[Your goal]:
In the lines below, from the one containing "You are a GUI" through the one containing "The image size is (551, 417). (127, 104)", inclusive, swap "click action" for "tap action" and give those lines back otherwise unchanged, without the pictures.
======== Dataset ========
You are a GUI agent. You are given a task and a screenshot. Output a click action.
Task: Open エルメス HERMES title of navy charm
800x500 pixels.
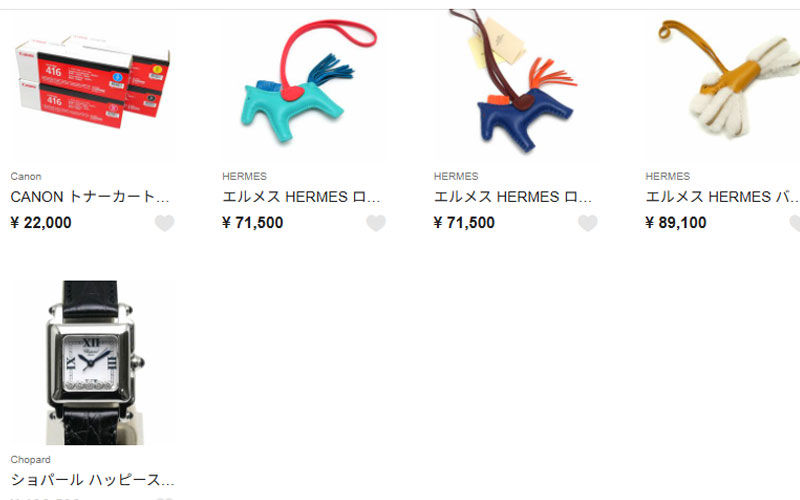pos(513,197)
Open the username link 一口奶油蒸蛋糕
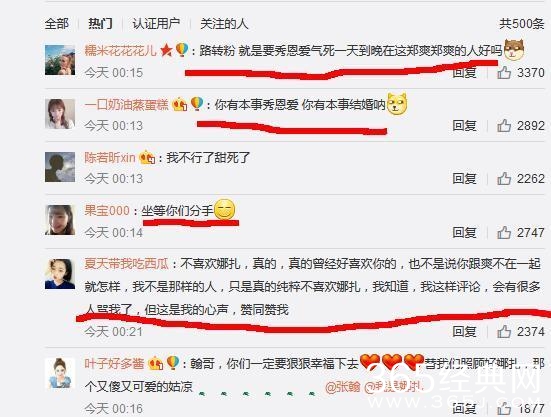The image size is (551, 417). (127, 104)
========
======== Dataset ========
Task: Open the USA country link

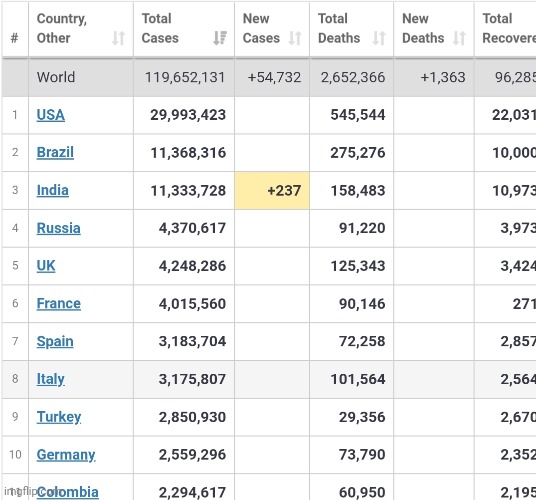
========
[Result below]:
You are a GUI agent. You are given a task and a screenshot. Output a tap action.
Task: Open エルメス HERMES title of navy charm
800x500 pixels.
pos(513,197)
Open the username link 一口奶油蒸蛋糕
The image size is (551, 417). (127, 104)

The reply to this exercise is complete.